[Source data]
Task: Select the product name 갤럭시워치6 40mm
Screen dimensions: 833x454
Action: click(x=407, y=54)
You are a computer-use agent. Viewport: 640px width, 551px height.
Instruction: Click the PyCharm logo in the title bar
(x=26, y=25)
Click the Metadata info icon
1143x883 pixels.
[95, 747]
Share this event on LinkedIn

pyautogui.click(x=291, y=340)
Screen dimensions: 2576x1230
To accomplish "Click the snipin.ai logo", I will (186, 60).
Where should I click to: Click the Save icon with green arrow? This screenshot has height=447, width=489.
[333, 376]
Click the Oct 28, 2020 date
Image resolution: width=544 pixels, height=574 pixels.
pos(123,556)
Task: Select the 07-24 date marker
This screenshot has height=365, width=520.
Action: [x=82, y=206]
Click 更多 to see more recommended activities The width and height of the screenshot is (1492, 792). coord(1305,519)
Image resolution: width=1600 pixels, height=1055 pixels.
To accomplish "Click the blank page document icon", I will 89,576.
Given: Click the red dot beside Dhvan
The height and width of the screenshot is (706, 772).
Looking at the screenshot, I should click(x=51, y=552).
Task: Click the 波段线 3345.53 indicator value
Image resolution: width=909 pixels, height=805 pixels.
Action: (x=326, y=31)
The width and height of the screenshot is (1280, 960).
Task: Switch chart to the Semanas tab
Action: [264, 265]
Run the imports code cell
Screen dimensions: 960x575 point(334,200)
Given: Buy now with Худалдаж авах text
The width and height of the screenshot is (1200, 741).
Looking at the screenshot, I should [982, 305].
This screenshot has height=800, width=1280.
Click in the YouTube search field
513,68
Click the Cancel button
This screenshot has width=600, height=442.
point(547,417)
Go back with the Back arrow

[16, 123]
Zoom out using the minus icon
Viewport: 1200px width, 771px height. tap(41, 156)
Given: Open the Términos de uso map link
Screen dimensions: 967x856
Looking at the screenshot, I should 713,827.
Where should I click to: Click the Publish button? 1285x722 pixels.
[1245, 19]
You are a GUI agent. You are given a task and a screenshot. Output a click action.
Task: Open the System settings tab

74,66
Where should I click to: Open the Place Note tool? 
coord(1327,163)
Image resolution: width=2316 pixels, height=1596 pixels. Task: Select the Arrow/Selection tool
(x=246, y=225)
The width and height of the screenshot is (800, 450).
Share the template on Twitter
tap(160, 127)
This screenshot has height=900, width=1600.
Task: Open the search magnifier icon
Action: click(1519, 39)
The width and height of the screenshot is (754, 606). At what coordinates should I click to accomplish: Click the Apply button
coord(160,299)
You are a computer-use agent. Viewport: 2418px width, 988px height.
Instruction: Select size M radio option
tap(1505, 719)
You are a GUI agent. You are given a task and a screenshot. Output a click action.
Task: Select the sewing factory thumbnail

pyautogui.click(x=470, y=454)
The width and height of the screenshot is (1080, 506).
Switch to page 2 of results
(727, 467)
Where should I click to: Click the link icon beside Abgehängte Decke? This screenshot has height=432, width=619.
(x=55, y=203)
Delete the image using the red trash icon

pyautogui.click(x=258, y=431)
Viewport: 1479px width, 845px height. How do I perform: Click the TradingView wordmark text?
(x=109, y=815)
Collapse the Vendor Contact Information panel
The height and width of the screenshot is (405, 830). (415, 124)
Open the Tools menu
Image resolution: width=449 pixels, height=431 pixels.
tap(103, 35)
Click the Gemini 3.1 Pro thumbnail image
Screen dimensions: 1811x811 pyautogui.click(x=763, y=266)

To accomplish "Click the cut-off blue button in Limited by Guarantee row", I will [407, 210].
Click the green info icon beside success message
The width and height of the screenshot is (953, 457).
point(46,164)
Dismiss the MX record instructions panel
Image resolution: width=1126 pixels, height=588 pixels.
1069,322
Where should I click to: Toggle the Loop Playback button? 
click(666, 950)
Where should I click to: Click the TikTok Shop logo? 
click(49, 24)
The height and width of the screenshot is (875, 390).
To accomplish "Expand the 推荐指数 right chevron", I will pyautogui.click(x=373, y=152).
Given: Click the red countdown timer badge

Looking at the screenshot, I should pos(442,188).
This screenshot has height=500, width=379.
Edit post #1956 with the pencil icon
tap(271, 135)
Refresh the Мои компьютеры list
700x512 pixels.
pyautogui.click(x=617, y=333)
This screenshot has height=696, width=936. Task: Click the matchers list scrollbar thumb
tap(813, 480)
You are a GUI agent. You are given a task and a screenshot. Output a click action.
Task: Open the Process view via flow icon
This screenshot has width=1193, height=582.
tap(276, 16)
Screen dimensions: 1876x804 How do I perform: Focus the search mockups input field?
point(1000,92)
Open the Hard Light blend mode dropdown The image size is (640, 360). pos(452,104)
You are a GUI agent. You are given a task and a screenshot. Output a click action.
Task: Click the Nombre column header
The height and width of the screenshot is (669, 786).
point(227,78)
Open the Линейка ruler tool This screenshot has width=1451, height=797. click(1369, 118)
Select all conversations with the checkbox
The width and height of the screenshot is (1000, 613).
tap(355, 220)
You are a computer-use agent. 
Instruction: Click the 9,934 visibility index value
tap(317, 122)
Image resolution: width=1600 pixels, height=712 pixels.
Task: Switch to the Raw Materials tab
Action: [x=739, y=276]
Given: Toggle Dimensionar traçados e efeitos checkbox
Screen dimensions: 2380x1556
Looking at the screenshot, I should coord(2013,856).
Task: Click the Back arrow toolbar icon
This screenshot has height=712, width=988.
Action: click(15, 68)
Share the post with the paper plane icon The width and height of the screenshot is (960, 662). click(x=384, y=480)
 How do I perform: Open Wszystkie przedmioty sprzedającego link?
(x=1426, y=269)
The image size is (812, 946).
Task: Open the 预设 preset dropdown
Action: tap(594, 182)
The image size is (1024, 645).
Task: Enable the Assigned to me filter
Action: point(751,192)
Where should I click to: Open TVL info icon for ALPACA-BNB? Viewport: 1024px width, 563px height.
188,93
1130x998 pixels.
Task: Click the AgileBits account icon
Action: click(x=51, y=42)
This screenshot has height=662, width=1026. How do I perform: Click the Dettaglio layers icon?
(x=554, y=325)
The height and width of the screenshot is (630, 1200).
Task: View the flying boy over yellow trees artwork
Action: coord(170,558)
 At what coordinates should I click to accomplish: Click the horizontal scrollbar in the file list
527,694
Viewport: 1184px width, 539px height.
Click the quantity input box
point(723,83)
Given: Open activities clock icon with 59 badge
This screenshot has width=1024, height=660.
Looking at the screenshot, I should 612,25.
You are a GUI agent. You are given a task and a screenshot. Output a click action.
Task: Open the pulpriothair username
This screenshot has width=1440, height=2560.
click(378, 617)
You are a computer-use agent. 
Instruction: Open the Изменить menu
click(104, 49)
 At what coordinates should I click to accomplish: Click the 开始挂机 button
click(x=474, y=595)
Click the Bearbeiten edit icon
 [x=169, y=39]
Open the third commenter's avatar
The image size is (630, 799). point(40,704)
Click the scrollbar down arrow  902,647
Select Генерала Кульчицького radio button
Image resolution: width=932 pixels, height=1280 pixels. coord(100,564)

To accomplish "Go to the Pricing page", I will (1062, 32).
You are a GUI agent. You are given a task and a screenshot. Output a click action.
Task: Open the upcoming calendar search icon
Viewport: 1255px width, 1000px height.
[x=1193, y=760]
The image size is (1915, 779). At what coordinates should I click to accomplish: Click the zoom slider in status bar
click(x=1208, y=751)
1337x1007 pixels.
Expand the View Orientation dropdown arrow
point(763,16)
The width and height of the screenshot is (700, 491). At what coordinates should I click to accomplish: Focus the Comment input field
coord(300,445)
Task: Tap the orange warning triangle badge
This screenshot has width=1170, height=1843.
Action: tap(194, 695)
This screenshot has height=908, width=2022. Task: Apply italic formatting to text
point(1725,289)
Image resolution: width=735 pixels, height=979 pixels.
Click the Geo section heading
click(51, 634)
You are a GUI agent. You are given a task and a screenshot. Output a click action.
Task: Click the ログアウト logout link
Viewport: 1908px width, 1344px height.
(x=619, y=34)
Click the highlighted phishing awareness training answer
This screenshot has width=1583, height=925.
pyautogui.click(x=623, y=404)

EXERCISE AIM -> Show all lines from the records above where the word "activities" occurs.

OUTPUT BELOW ->
Click 更多 to see more recommended activities The width and height of the screenshot is (1492, 792). coord(1305,519)
Given: Open activities clock icon with 59 badge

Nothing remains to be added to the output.